# WORK INSTRUCTIONS
Output every line of the listing as it stands.

# EXTRACTED DATA
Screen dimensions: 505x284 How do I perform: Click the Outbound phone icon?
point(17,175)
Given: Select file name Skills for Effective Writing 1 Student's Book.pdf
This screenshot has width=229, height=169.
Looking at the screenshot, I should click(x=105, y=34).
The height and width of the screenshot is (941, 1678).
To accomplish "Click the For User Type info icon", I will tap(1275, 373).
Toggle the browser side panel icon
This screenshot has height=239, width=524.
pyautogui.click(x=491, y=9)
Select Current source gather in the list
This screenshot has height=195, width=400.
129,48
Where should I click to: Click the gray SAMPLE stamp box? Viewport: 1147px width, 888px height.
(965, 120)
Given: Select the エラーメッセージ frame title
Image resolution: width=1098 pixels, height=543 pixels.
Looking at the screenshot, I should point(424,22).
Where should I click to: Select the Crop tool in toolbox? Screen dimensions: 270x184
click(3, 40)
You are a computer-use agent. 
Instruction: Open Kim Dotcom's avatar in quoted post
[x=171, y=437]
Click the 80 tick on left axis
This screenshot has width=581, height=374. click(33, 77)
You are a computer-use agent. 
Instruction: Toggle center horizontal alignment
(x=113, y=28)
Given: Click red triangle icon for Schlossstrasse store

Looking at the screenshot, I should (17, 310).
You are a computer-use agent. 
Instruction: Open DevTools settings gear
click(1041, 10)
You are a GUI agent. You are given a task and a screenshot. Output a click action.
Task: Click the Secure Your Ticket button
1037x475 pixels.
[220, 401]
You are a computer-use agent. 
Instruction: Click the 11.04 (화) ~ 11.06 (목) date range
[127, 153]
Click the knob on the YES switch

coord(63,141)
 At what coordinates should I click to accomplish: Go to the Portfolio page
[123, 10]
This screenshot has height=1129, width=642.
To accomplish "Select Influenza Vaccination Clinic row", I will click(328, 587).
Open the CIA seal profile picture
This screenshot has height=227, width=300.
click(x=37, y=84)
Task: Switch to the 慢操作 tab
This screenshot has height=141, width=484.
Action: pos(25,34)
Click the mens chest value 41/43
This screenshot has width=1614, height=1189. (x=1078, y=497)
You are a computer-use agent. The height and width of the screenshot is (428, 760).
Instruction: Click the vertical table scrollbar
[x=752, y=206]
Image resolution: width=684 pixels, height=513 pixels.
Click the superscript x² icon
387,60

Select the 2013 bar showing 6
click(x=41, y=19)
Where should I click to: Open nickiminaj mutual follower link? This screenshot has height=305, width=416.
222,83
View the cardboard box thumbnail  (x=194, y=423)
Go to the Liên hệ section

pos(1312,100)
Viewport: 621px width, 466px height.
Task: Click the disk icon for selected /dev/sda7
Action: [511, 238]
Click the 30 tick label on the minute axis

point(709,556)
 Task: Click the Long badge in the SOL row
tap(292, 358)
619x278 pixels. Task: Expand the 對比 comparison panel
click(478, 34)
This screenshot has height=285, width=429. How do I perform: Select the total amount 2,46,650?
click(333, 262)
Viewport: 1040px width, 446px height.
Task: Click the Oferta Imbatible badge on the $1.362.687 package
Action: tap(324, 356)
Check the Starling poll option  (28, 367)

# ANSWER FOR THIS EXERCISE
Screen dimensions: 505x284 How do I perform: Click the Outbound phone icon?
point(17,175)
Given: Select file name Skills for Effective Writing 1 Student's Book.pdf
This screenshot has width=229, height=169.
Looking at the screenshot, I should click(x=105, y=34).
The height and width of the screenshot is (941, 1678).
To accomplish "Click the For User Type info icon", I will tap(1275, 373).
Toggle the browser side panel icon
This screenshot has height=239, width=524.
pyautogui.click(x=491, y=9)
Select Current source gather in the list
This screenshot has height=195, width=400.
129,48
Where should I click to: Click the gray SAMPLE stamp box? Viewport: 1147px width, 888px height.
(965, 120)
Given: Select the エラーメッセージ frame title
Image resolution: width=1098 pixels, height=543 pixels.
Looking at the screenshot, I should point(424,22).
Where should I click to: Select the Crop tool in toolbox? Screen dimensions: 270x184
click(3, 40)
You are a computer-use agent. 
Instruction: Open Kim Dotcom's avatar in quoted post
[x=171, y=437]
Click the 80 tick on left axis
This screenshot has width=581, height=374. click(33, 77)
You are a computer-use agent. 
Instruction: Toggle center horizontal alignment
(x=113, y=28)
Given: Click red triangle icon for Schlossstrasse store

Looking at the screenshot, I should (17, 310).
You are a computer-use agent. 
Instruction: Open DevTools settings gear
click(1041, 10)
You are a GUI agent. You are given a task and a screenshot. Output a click action.
Task: Click the Secure Your Ticket button
1037x475 pixels.
[220, 401]
You are a computer-use agent. 
Instruction: Click the 11.04 (화) ~ 11.06 (목) date range
[127, 153]
Click the knob on the YES switch

coord(63,141)
 At what coordinates should I click to accomplish: Go to the Portfolio page
[123, 10]
This screenshot has height=1129, width=642.
To accomplish "Select Influenza Vaccination Clinic row", I will click(328, 587).
Open the CIA seal profile picture
This screenshot has height=227, width=300.
click(x=37, y=84)
Task: Switch to the 慢操作 tab
This screenshot has height=141, width=484.
Action: pos(25,34)
Click the mens chest value 41/43
This screenshot has width=1614, height=1189. (x=1078, y=497)
You are a computer-use agent. The height and width of the screenshot is (428, 760).
Instruction: Click the vertical table scrollbar
[x=752, y=206]
Image resolution: width=684 pixels, height=513 pixels.
Click the superscript x² icon
387,60

Select the 2013 bar showing 6
click(x=41, y=19)
Where should I click to: Open nickiminaj mutual follower link? This screenshot has height=305, width=416.
222,83
View the cardboard box thumbnail  (x=194, y=423)
Go to the Liên hệ section

pos(1312,100)
Viewport: 621px width, 466px height.
Task: Click the disk icon for selected /dev/sda7
Action: [511, 238]
Click the 30 tick label on the minute axis

point(709,556)
 Task: Click the Long badge in the SOL row
tap(292, 358)
619x278 pixels. Task: Expand the 對比 comparison panel
click(478, 34)
This screenshot has height=285, width=429. How do I perform: Select the total amount 2,46,650?
click(333, 262)
Viewport: 1040px width, 446px height.
Task: Click the Oferta Imbatible badge on the $1.362.687 package
Action: tap(324, 356)
Check the Starling poll option  (28, 367)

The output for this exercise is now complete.